Loneliness and the Screen

Graffiti of dancing kids with TV screens for heads

Kenny Goubran, a freshman at New York University, made this provocative statement as he read “The Future of Loneliness,” an essay in The Guardian:

“Loneliness, in a way, is not only determined by lack of company but rather, a lack of understanding.”

As with anything, the internet provides both gains and losses. One can feel more connected to others or can become more and more isolated. It isn’t all-good or all-bad. But our reactions to it can help us move to a deeper understanding.

The internet can keep us safe from harms, but it also keeps us safe from the good. Clearly, the screen can never be a substitute for the real rewards and risks of face-to-face interaction. For example, being in our church at Graffiti keeps me from just hanging out with friends like myself.
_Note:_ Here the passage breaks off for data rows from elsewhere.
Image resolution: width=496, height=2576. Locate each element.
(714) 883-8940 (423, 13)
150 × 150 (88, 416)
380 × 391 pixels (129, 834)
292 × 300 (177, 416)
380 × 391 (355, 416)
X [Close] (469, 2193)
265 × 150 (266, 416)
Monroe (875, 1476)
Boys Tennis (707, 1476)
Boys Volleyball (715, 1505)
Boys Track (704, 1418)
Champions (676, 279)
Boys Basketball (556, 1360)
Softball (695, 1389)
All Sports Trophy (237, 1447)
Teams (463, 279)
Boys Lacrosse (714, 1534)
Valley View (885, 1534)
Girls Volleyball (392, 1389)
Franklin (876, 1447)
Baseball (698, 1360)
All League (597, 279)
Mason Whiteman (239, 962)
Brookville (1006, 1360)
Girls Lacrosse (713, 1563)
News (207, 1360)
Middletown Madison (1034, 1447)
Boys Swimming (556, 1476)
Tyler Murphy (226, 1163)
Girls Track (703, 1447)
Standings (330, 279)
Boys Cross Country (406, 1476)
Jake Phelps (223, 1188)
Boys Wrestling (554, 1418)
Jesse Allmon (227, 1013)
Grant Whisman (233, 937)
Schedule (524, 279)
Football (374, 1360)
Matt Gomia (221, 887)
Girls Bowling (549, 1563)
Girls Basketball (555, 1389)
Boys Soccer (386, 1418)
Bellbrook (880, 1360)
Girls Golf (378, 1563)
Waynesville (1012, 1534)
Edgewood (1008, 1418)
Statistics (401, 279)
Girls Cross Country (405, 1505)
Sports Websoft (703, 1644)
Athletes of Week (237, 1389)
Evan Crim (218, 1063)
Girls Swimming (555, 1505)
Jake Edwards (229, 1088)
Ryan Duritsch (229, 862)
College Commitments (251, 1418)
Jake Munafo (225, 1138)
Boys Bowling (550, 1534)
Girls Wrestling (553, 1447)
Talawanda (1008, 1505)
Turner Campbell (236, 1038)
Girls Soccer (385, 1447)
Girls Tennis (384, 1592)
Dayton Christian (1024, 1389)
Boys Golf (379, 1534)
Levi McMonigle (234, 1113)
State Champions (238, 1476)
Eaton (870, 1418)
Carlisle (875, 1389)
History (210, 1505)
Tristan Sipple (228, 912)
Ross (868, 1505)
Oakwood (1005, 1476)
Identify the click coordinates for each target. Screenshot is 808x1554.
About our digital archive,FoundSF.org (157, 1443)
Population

Once we had a person from Princeton do an internship with us and I asked him what he had learned while he was here. Like many churches, our church has a range of different kinds of people. He said, “I learned that there are many flowers in the kingdom of God. Some just smell better than others.”

That’s is both the challenge and the advantage of face-to-face interaction with people that are not like us. It is the facial cues, the eye to eye connections, the full body language, the halitosis, the hand on the shoulder, the immediate off-the-cuff insight that all come from really being in the same room with others.

That experience of real difference may even help us, as Kenny indicates, to understand.